Stroke Prevention
Carotid disease for stroke prevention

Stroke is the third commonest cause of death after coronary artery disease and malignancy. 20-30% of all "non-bleed" strokes are due to carotid vessel disease.

Carotid Endarterectomy (CEA)

CEA has been the standard surgical treatment for symptomatic, significant carotid disease since its introduction in 1954. CEA entails exposure of the carotid bifurcation and internal carotid origin via an obluque neck incision.  The carotid artery is then opened and the narrowed segment is "cored" out to leave a healthier lining to the blood vessel.  This is then closed using an artiifical patch to widen the resulting artery.  
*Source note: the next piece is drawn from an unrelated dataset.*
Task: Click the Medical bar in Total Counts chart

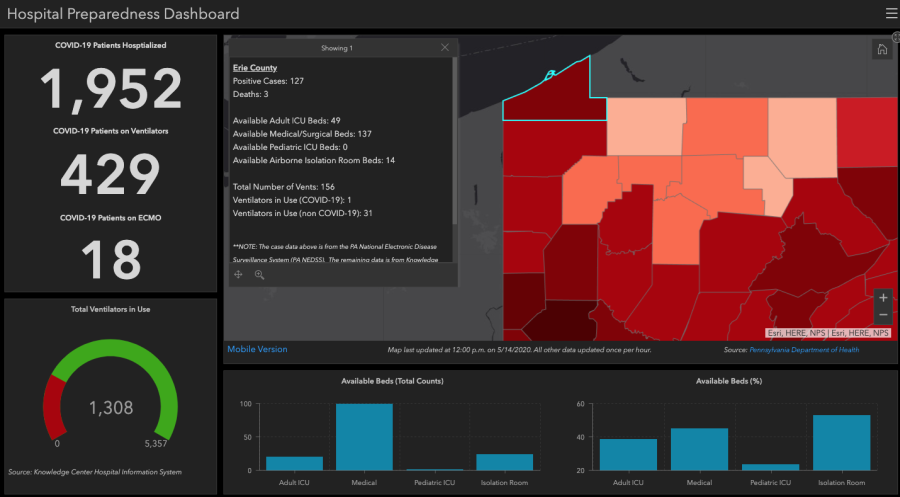Action: [x=364, y=437]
The European (ECST) and North American Symptomatic Carotid Endarterectomy (NASCET) trials have demonstrated clear improvement in stroke and death rate in patients with severe symptomatic stenoses. Although asymptomatic carotid stenosis have a lower risk of stroke than those with symptomatic disease, the recent Asymptomatic Carotid Surgery Trial has provided evidence of some advantage with CEA for younger patients with asymptomatic severe disease over 5 years. The complications of CEA are listed below.
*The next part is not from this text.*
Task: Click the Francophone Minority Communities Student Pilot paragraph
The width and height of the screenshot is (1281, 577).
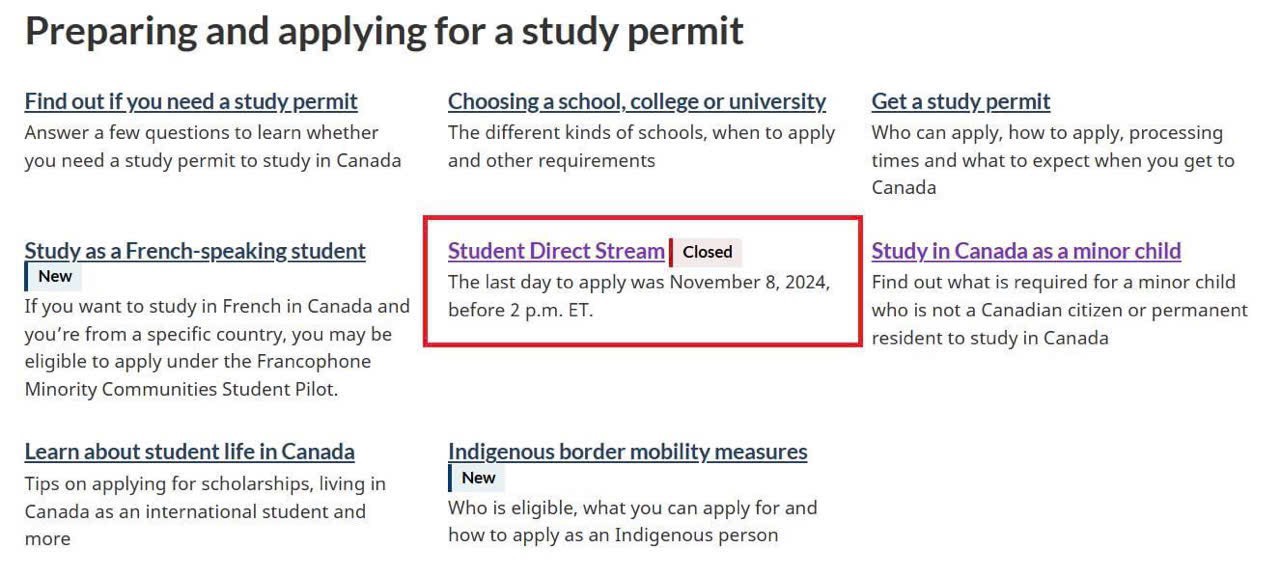Action: point(216,347)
COMPLICATIONS AND  MANAGEMENT

 All patients should be aware of possible complications including:

  • Stroke in 1-2%
  • Mortality in 1%
  • Heart problems such as "heart attack" from which you make a good recovery in less than 3% of patients
  • Bleeding
  • Bruising
  • Nerve injury in less than 1% patients
  • Wound infection

Discharge

Patients are usually fit for discharge on the 1st or 2nd postoperative day. They should all remain on Aspirin, clopidogrel or Assassantin as directed by the Vascular Surgeon.  

Carotid Stenting

Whilst carotid stenting is less invasive than CEA, it has a higher complication rate than CEA as demonstrated in recent large randomised controlled trials. It still has a role in patients with "hostile" necks such as post-radiotherapy or recurrent carotid narrowings.